**** TEXTE SOURCE

L'ARCHITECTURE VERNACULAIRE

 

 

ISSN  2494-2413

TOME 46-47

2022 - 2023

André Fraisse (prospection et recherche), Jean Courrènt (apiculture)

UNE RUCHE-PLACARD SUR LE PECH DE LA BADE À TOUROUZELLE (AUDE)


 

Résumé

Cet article  est la monographie d'une ruche-placard aménagée au XIXe siècle dans un mur de clôture sur la colline de La Bade à Tourouzelle dans l'Aude. Elle a la forme d'un prisme trapézoïdal dont le volume est comparable à celui de la ruche Dadant (54 dm3). Les abeilles y pénétraient par des interstices ménagés dans le bas de la paroi en pierre qui fermat le côté Est (l'avant). Le côté Ouest (l'arrière), plus réduit, était ouvert au moment de la récolte du miel (toujours installé à l'opposé de l'entrée des abeilles). Suivent des comparaisons avec d'autres ruches placard du département ainsi que des considérations sur les appellations régionales du dispositif. La ruche-placard se rencontre également dans le mur sud de maisons villageoises.

********
**** INFORMATIONS EXTRAITES

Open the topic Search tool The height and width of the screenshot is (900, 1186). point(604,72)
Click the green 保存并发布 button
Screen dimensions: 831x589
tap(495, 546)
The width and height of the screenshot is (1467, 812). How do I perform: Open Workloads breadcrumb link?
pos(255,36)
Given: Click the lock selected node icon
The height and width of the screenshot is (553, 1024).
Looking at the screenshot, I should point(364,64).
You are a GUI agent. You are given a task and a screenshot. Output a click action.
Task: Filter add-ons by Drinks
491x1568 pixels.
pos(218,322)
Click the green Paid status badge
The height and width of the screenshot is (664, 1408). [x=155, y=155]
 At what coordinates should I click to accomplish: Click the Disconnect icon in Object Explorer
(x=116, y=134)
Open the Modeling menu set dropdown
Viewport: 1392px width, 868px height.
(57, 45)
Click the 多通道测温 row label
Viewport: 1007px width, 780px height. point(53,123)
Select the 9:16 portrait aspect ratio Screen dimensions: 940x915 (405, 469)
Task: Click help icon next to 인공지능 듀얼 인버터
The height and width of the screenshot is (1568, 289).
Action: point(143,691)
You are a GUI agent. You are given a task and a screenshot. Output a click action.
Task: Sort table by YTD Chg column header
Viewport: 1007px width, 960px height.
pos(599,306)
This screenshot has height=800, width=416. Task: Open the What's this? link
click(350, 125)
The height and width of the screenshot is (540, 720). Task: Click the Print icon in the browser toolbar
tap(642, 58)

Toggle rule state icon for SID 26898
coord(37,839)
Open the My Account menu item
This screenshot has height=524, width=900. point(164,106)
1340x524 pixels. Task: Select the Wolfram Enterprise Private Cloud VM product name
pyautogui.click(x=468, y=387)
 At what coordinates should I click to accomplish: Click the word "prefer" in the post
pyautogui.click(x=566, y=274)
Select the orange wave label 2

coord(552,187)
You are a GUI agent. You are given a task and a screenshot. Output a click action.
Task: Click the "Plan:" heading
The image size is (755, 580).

********

▶ [CONSIGNES]:
1. Recopiez fidèlement le passage du texte sur la ruche-placard de Tourouzelle, en commençant par "UNE RUCHE-PLACARD SUR" et en poursuivant jusqu'à "de maisons villageoises.".
2. Selon le texte sur la ruche-placard de Tourouzelle, à quelle ruche le volume de cette ruche-placard est-il comparé ?
3. Rédigez la suite du texte sur la ruche-placard de Tourouzelle, à partir de sa dernière phrase.

▶ [RÉPONSES PAR CONSIGNE]:
1.
UNE RUCHE-PLACARD SUR LE PECH DE LA BADE À TOUROUZELLE (AUDE)


 

Résumé

Cet article  est la monographie d'une ruche-placard aménagée au XIXe siècle dans un mur de clôture sur la colline de La Bade à Tourouzelle dans l'Aude. Elle a la forme d'un prisme trapézoïdal dont le volume est comparable à celui de la ruche Dadant (54 dm3). Les abeilles y pénétraient par des interstices ménagés dans le bas de la paroi en pierre qui fermat le côté Est (l'avant). Le côté Ouest (l'arrière), plus réduit, était ouvert au moment de la récolte du miel (toujours installé à l'opposé de l'entrée des abeilles). Suivent des comparaisons avec d'autres ruches placard du département ainsi que des considérations sur les appellations régionales du dispositif. La ruche-placard se rencontre également dans le mur sud de maisons villageoises.

2. À la ruche Dadant (54 dm3).

3.
Abstract

This article is the monograph of a cupboard hive fitted out in the 19th century in an enclosing wall on the hill of La Bade in Tourouzelle, Aude. It has the shape of a trapezoidal prism whose volume is comparable to that of the Dadant hive (54 dm3). The bees penetrated there by interstices spared in the bottom of the stone wall which closed the East side (the front). The west side (the back), smaller, was open at the time of the honey harvest (always installed opposite the entrance of the bees). This is followed by comparisons with other cupboard hives in the département as well as considerations on the regional names of the device. Instances of cupboard hives are also found in the south wall of village houses.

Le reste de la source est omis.